4.3. – Sulla scorta delle considerazioni che precedono, deve essere riaffermato che le direttive comunitarie in materia di procedure ad evidenza pubblica per l’attribuzione di lavori, forniture e servizi, si applicano anche nell’ipotesi che sia conferito ad un privato il compito di realizzare direttamente l’opera necessaria per la successiva prestazione del servizio pubblico, la cui gestione può essere affidata, mediante convenzione, al privato medesimo. Le direttive comunitarie, infatti, fungono da norme interposte atte ad integrare il parametro per la valutazione di conformità della normativa regionale (nel caso di specie, della normativa della Provincia autonoma di Trento) all’ordinamento comunitario, in base agli artt. 117, primo comma, e 11 Cost., quest’ultimo inteso quale principio fondamentale.

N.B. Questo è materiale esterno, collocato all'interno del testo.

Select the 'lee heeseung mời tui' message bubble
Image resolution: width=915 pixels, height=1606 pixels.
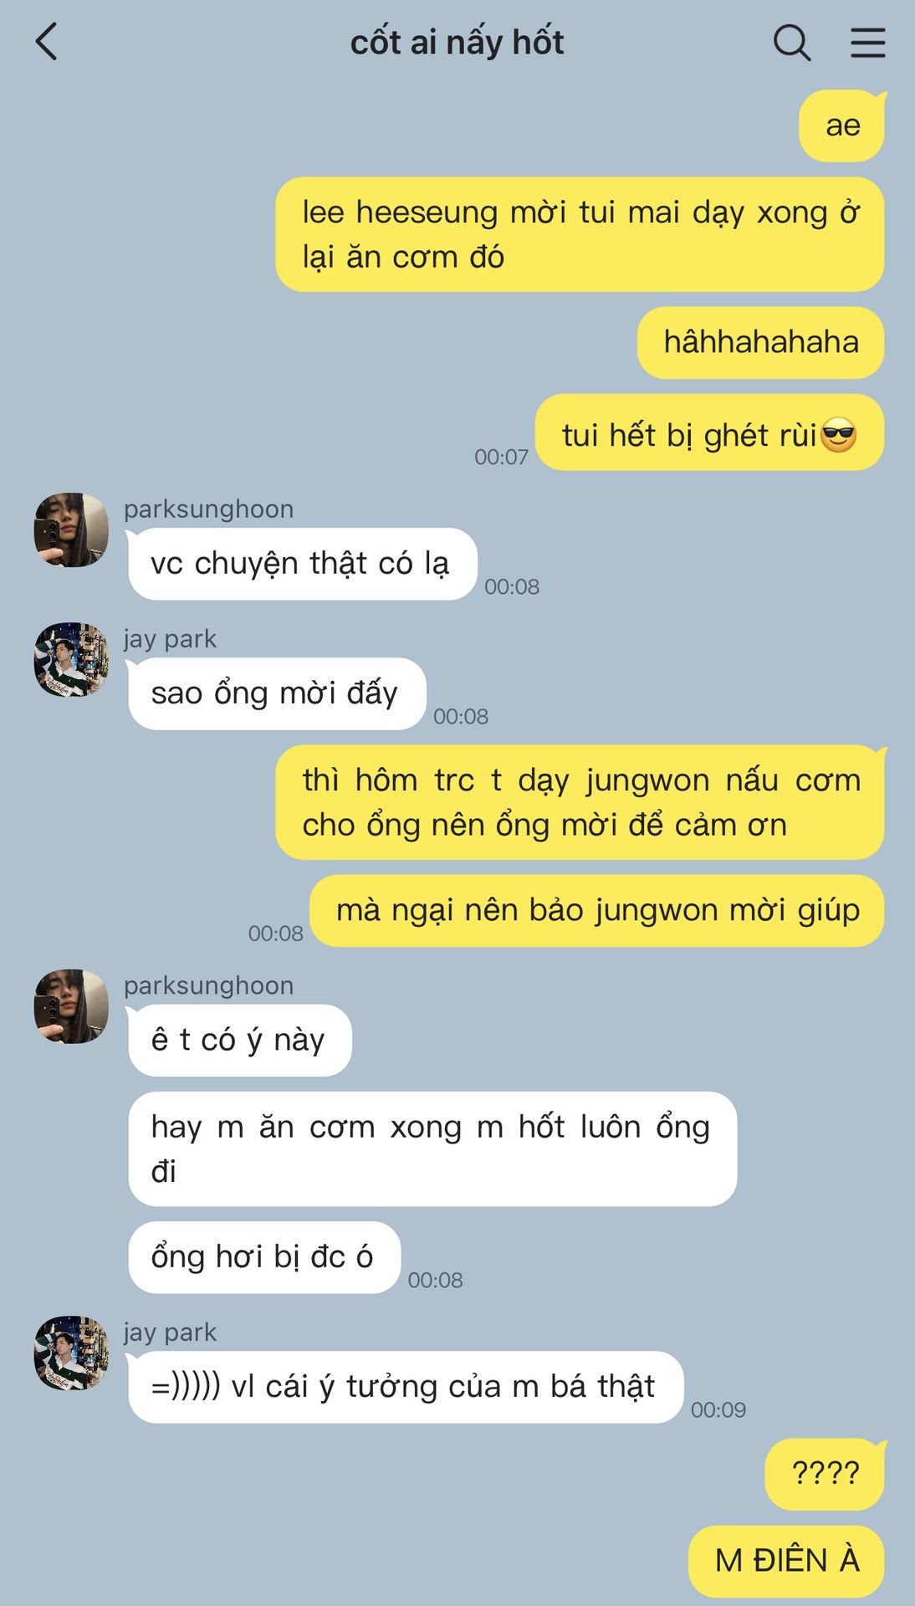[x=580, y=234]
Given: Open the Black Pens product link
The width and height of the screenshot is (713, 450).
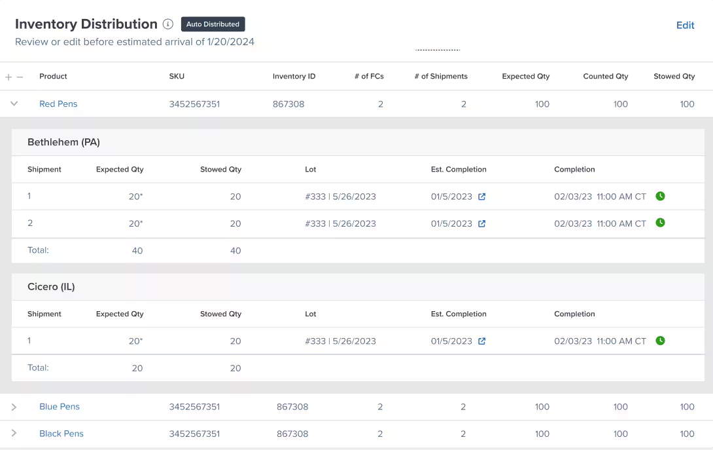Looking at the screenshot, I should click(61, 433).
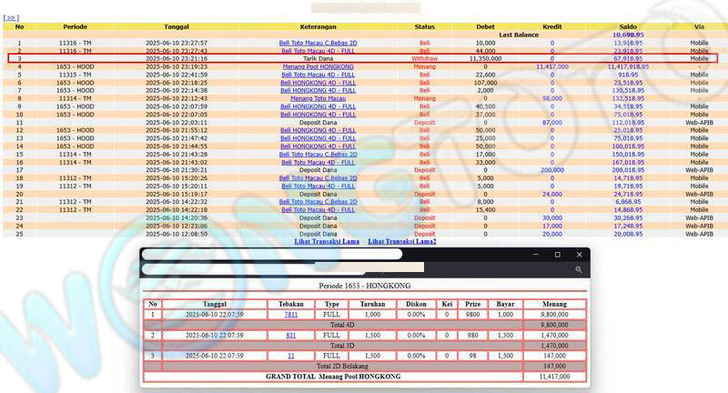Maximize the popup window
The height and width of the screenshot is (393, 728).
(x=557, y=255)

Pertanto, la mancata previsione, nella norma provinciale impugnata, dell’obbligo di adottare procedure ad evidenza pubblica in ogni caso in cui l’appalto sia di importo uguale o superiore alla soglia comunitaria, determina la sua illegittimità costituzionale.

per questi motivi

LA CORTE COSTITUZIONALE

dichiara l’illegittimità costituzionale dell’art. 18-quater, comma 5, della legge della Provincia di Trento 5 settembre 1991, n. 22 (Ordinamento urbanistico e tutela del territorio), inserito dall’art. 3, comma 1, della legge 11 novembre 2005, n. 16 (Modificazioni della legge provinciale 5 settembre 1991, n. 22 – Ordinamento urbanistico e tutela del territorio. Disciplina della perequazione, della residenza ordinaria e per vacanze e altre disposizioni in materia di urbanistica), nel testo in vigore fino alle modifiche apportate dall’art. 52, comma 1, della legge della Provincia di Trento 29 dicembre 2006, n. 11 (Disposizioni per la formazione del bilancio annuale 2007 e pluriennale 2007-2009 della Provincia autonoma di Trento – legge finanziaria 2007), nella parte in cui non prevede l’obbligo di procedure ad evidenza pubblica per tutti i lavori, da chiunque effettuati, di importo pari o superiore alla soglia comunitaria.

Così deciso in Roma, nella sede della Corte costituzionale, Palazzo della Consulta, il 4 luglio 2007.

F.to:

Franco BILE, Presidente

Gaetano SILVESTRI, Redattore

Giuseppe DI PAOLA, Cancelliere

Depositata in Cancelleria il 13 luglio 2007.